• _Выбранный отрывок_:

Эти слова Фёдора Михайловича можно понять и принять только при условии разграничения двух обществ: допетровского и послепетровского, потому что для русского самосознания, уходящего корнями в Киевскую Русь, Пушкин началом быть никак не может. Видимо, Достоевский относит себя к послепетровскому обществу, называя его нашим, а допетровское общество и его самосознание, надо думать, считает уже не существующим, раз поставляет Пушкина не в середину и не в другую какую-то часть пути, но в самое начало «правильного самосознания нашего». Причём даёт поэту в руки факел к освещению «тёмной (!) дороги нашей новым (!) направляющим (!) светом. В этом-то смысле Пушкин есть пророчество и указание». Подробнее: https://www.youtube.com/watch?v=ccAK0SUyu4w
Меньшиков: Но вот беда: забыты истинные Петровы замыслы. Забыто то, чем была одушевлена Россия и что дает могущество каждому народу.
Г.С.: «Истинные Петровы замыслы» — подражание Западу.

• _Задания_:
A: Перепишите из отрывка часть, которая открывается словами «Эти слова Фёдора» и завершается словами «могущество каждому народу.», поставив «писатель» вместо «Достоевский».
B: Какие два общества, согласно отрывку, нужно разграничить, чтобы понять и принять слова Фёдора Михайловича?
Записи здесь никакой роли не играют.

• _Записи_:

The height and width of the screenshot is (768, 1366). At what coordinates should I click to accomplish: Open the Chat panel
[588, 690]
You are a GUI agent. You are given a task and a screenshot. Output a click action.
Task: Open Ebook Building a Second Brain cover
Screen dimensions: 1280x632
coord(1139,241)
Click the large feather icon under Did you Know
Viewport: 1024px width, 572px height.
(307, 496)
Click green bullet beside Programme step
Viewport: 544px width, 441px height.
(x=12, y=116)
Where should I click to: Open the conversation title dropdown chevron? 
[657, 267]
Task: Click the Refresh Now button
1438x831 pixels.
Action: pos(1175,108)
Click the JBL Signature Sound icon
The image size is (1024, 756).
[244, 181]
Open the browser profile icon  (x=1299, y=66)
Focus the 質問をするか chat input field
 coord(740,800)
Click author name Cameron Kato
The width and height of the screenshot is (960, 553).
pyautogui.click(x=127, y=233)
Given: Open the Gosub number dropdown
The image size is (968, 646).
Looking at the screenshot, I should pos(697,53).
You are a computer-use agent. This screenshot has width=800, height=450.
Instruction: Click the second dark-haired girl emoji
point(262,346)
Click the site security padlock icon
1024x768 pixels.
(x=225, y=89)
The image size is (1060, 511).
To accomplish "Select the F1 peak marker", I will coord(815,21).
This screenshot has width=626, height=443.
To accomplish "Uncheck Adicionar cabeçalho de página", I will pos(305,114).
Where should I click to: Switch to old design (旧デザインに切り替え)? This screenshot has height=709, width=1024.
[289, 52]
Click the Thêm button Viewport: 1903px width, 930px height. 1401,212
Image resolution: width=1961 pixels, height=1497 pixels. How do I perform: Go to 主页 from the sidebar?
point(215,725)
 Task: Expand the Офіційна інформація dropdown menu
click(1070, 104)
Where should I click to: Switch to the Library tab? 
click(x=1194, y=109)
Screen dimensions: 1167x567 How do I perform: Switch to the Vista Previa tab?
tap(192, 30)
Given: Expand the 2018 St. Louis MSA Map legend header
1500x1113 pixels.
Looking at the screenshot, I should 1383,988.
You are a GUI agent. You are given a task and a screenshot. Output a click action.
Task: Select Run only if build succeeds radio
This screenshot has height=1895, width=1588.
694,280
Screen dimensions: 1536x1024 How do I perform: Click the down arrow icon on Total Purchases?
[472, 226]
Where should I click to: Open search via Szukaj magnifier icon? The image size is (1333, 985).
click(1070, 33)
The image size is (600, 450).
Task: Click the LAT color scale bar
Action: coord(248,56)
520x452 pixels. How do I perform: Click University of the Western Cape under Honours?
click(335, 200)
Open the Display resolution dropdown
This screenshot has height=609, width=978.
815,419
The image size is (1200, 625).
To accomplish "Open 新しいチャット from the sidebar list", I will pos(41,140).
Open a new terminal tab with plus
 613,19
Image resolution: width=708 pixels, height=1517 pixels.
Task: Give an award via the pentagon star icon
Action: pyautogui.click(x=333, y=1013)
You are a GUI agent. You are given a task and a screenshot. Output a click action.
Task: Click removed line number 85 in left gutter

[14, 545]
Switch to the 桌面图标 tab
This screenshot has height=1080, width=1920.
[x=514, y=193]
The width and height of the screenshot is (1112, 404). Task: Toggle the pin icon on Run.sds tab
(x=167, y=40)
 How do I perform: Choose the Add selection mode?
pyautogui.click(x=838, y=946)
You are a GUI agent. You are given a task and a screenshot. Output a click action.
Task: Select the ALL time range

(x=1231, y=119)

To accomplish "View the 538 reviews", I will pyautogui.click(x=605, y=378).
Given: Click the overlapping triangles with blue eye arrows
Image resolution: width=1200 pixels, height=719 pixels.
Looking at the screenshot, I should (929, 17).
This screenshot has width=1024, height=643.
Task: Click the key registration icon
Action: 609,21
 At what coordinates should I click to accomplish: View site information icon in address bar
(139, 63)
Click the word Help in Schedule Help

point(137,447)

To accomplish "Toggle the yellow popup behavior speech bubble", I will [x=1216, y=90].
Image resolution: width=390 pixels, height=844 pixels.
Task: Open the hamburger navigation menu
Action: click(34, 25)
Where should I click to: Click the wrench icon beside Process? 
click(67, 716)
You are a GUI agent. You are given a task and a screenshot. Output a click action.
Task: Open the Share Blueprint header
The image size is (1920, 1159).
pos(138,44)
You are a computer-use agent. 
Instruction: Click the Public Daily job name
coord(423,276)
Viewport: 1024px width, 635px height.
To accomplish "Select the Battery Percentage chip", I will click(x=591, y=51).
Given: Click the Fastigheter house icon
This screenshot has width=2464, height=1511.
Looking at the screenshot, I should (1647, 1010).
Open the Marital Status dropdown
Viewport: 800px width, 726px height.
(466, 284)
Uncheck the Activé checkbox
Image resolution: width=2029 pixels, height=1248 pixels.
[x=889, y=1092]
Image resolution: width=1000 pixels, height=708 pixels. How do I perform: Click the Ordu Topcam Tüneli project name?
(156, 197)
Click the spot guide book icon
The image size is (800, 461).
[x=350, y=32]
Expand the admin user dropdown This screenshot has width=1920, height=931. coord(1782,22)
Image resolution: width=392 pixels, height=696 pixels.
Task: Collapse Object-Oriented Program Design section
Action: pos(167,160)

• _Ответы_:
A:
Эти слова Фёдора Михайловича можно понять и принять только при условии разграничения двух обществ: допетровского и послепетровского, потому что для русского самосознания, уходящего корнями в Киевскую Русь, Пушкин началом быть никак не может. Видимо, писатель относит себя к послепетровскому обществу, называя его нашим, а допетровское общество и его самосознание, надо думать, считает уже не существующим, раз поставляет Пушкина не в середину и не в другую какую-то часть пути, но в самое начало «правильного самосознания нашего». Причём даёт поэту в руки факел к освещению «тёмной (!) дороги нашей новым (!) направляющим (!) светом. В этом-то смысле Пушкин есть пророчество и указание». Подробнее: https://www.youtube.com/watch?v=ccAK0SUyu4w
Меньшиков: Но вот беда: забыты истинные Петровы замыслы. Забыто то, чем была одушевлена Россия и что дает могущество каждому народу.

B: Допетровское и послепетровское.